Pitt Cheung was scrolling through Facebook one Friday evening when he saw a post by a local media outlet. “CCTV footage of the stabbing at Plaza Hollywood,” it read, referring to an incident at a Hong Kong shopping mall that had just taken place.
The 41-year-old hairdresser said he clicked onto the article link to learn more about the incident that was behind the numerous news notifications on his phone.
Immediately, a 50-second CCTV clip began playing, showing a man chasing two people with a knife. Before Cheung knew it, he had witnessed the pair being brutally attacked by a stranger, in a shopping mall just one subway stop from his home. Both were pronounced dead soon after.
“I am not normally afraid of gruesome stuff. But this was really horrifying,” Cheung said.
He added that, while there was a content warning, its text appeared as the footage began, not before it.
As the CCTV footage circulated, some local media outlets mistakenly reported that the victims were a male and a female. They also cited rumours that the female was the wife of the killer, whilst a foreign LGBT+ news website shared a tweet alleging it was a hate crime. Police confirmed in a press conference later that the victims were both female, and that the man did not appear to know them.
Days later, the alleged murder of three young children at a Sham Shui Po subdivided flat also made headlines. Local media outlets initially said their mother was Pakistani, adding that her husband was the suspected killer.
Later, it was the mother, an Indian national, who was arrested and charged on suspicion of murdering her children.
One news outlet published 10 stories on the night of the attack. Another made a dedicated page on the killings, complete with a timeline of the incident and the developments after.

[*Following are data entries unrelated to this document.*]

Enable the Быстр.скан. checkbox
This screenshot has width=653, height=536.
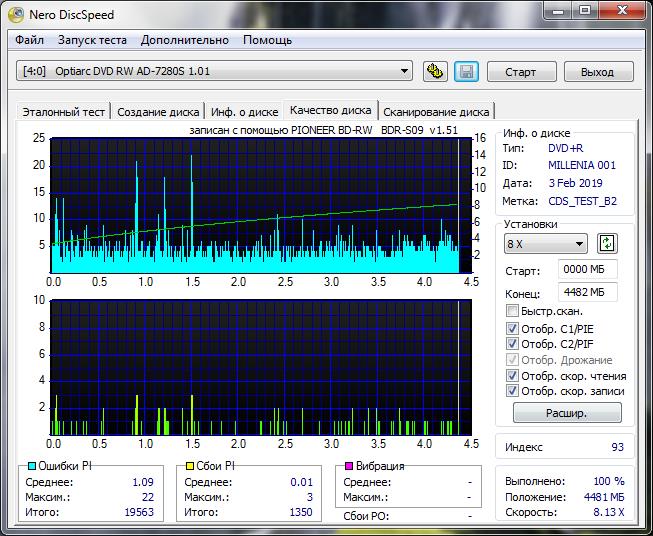pos(513,312)
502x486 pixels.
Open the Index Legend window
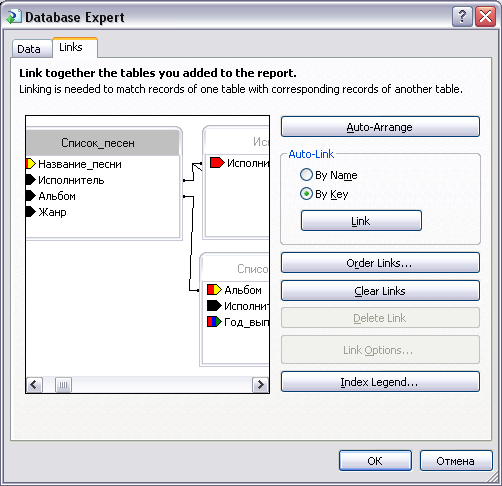pyautogui.click(x=380, y=381)
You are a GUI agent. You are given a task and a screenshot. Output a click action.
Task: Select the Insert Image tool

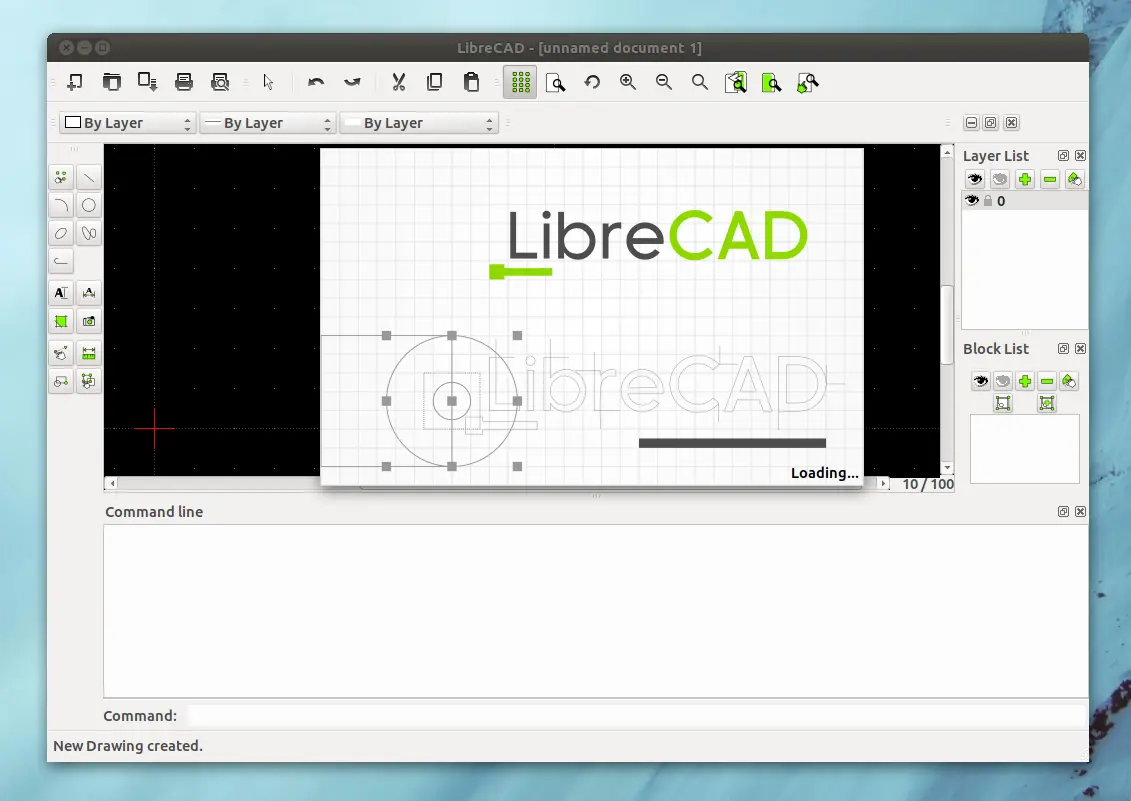[x=88, y=321]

Between the circulation of graphic content and inaccurate reporting, the two incidents – rare cases of violent crime in Hong Kong – have put a spotlight on how local media outlets report breaking news.
A changed media landscape
Globally, the digitalisation of the news industry has seen outlets exploit sensationalism and employ clickbait to drive traffic, which is often connected to advertising revenue. In Hong Kong, the race for eyeballs has been compounded by a large volume of newspapers and media companies in a city of 7.3 million people, as well as the changes to the media landscape in the wake of the national security law.
Since the legislation was imposed on the city in 2020 – criminalising secession, subversion, foreign collusion and terrorism – several pro-democracy news outlets including Apple Daily and Stand News have shut following the arrests of top editors and executives. Both outlets conducted hard-hitting investigations that unveiled scandals involving government officials and large business conglomerates, and were known for their coverage of political demonstrations.

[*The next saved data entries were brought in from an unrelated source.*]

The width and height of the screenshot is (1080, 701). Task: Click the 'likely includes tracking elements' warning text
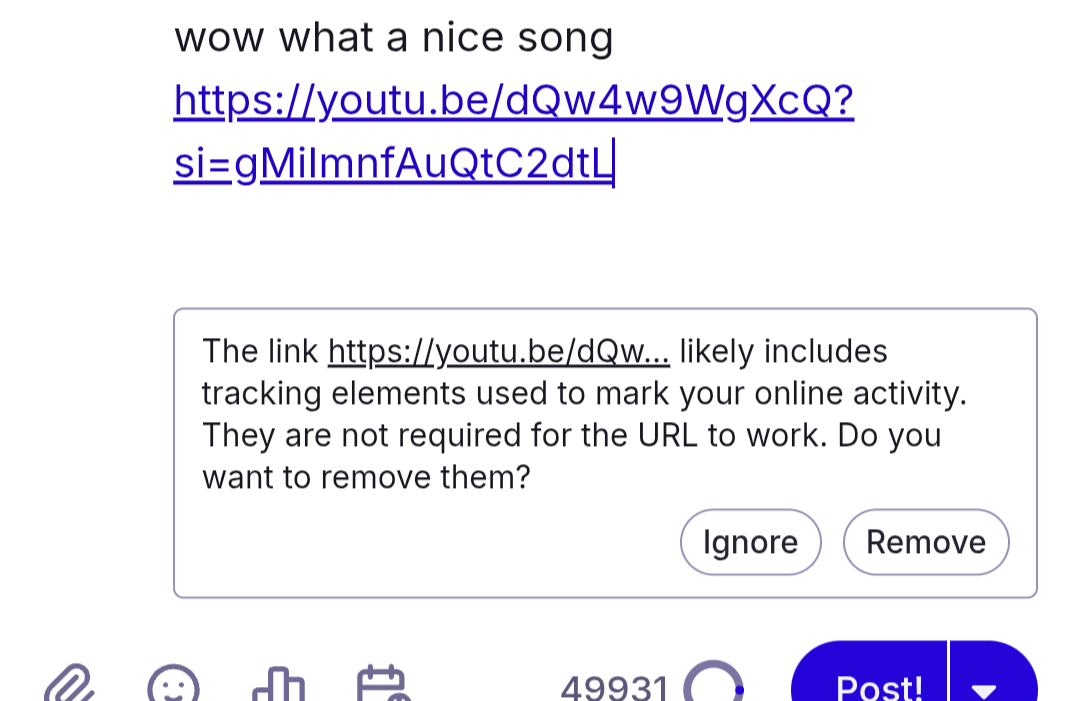point(584,373)
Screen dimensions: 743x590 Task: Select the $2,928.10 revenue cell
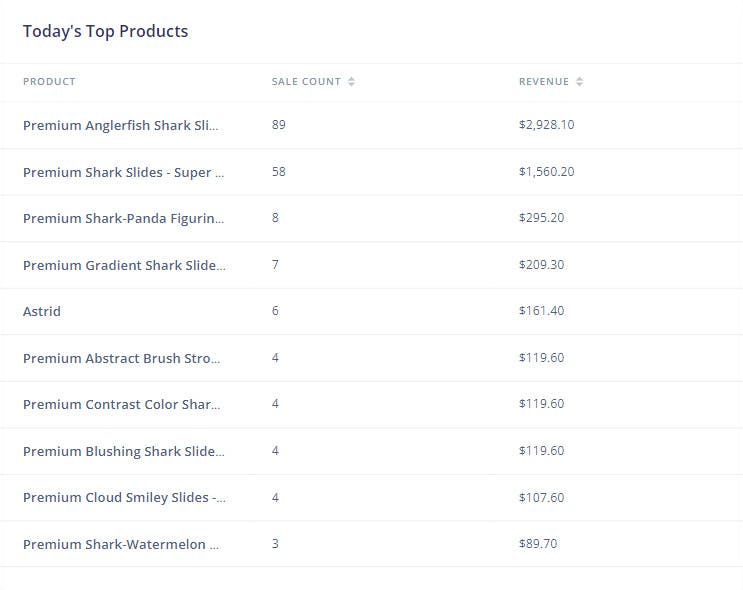tap(546, 125)
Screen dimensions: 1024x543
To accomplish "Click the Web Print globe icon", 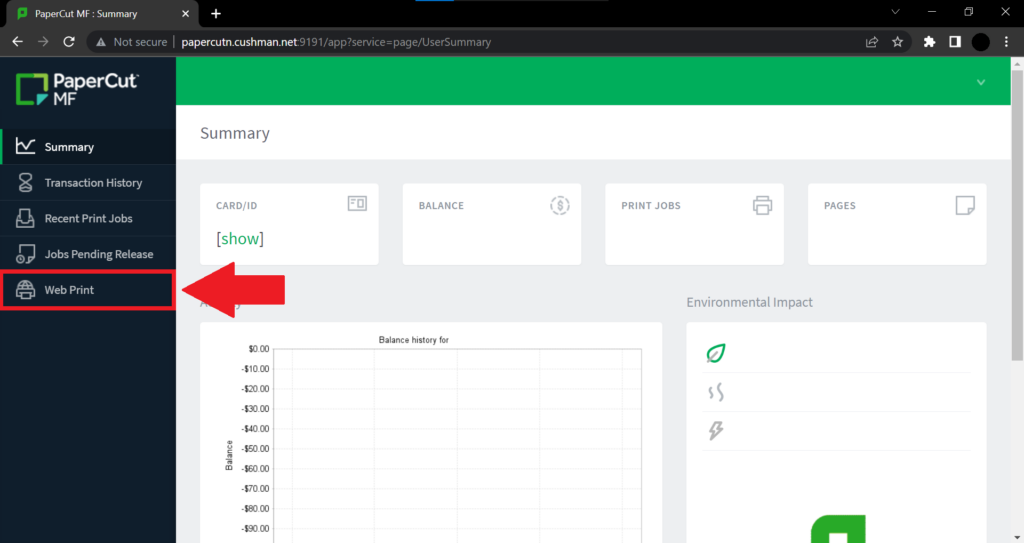I will (26, 290).
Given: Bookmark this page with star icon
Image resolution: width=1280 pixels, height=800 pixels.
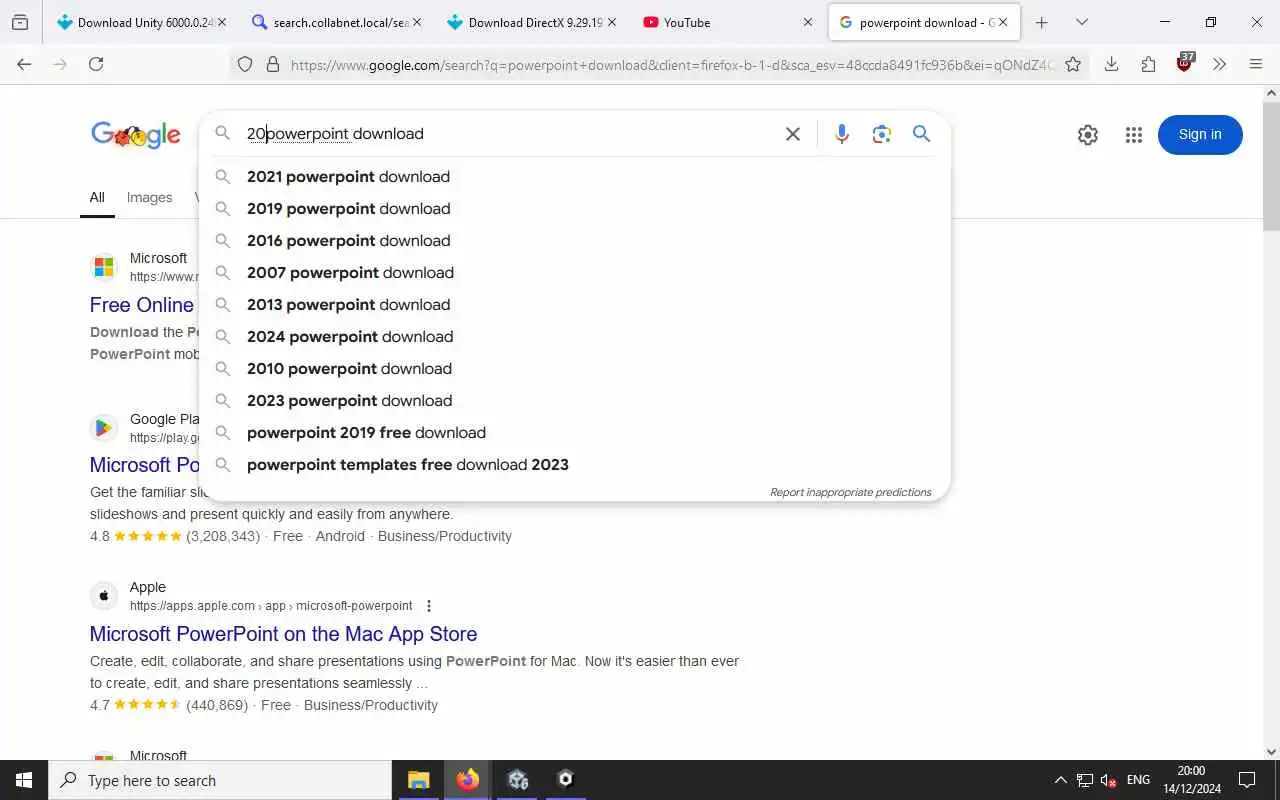Looking at the screenshot, I should pos(1073,64).
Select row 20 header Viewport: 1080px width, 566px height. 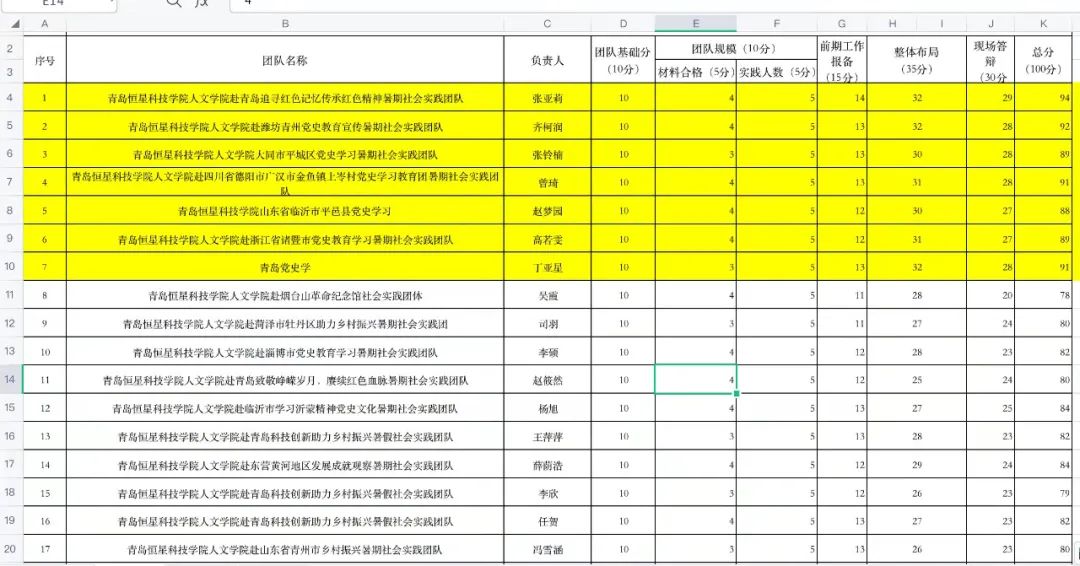coord(11,549)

Without politics or protests making headlines, Ronson Chan, the head of the Hong Kong Journalists Association (HKJA), said news outlets were more reliant on breaking news coverage to drive traffic.

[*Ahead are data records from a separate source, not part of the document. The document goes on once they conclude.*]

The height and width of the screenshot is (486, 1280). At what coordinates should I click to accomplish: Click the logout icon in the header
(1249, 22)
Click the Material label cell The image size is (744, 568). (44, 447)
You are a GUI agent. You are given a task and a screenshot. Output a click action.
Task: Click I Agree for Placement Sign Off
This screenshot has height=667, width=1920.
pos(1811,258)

“The focus now is on breaking news. When something happens, everyone wants to be first,” Chan told HKFP, adding that the rush to share gory images and information before sufficient verification was part of the competition.
A media industry colloquialism suggests that “if it bleeds, it leads” – which is true of newspaper frontpages, as well as news site traffic trends. HKFP’s initial article remained the most popular story – attracting more clicks than all other articles put together – in the four days that followed the incident. The single write-up outperformed blanket coverage of the Tiananmen crackdown anniversary, receiving just over 50,000 “pageviews,” whilst the next most popular story received around 11,600 views.
Veteran journalist Allan Au said that there were “fewer and fewer topics” that could be explored openly, whether by media outlets or online.
“It’s rare for media to have a big news story that they can really discuss,” Au said. “So when there is, they use a lot of manpower, resources and speed to capture the audience’s attention.”
Au added that the mistakes made in the reporting of these two incidents could be related to a departure of experienced journalists from the industry locally.
According to a study by the Association of Overseas Hong Kong Media Professionals (AOHKMP) published in April, journalists “began to leave the city en masse in 2020, likely in the hundreds.”
“The loss of veteran reporters, the manpower shortage, the competition for click rates – all of these are reasons why verification efforts are lacking,” Au said. “This is my observation.”
Shortly after the Diamond Hill and Sham Shui Po tragedies, the HKJA issued guidelines to media outlets in response to their coverage.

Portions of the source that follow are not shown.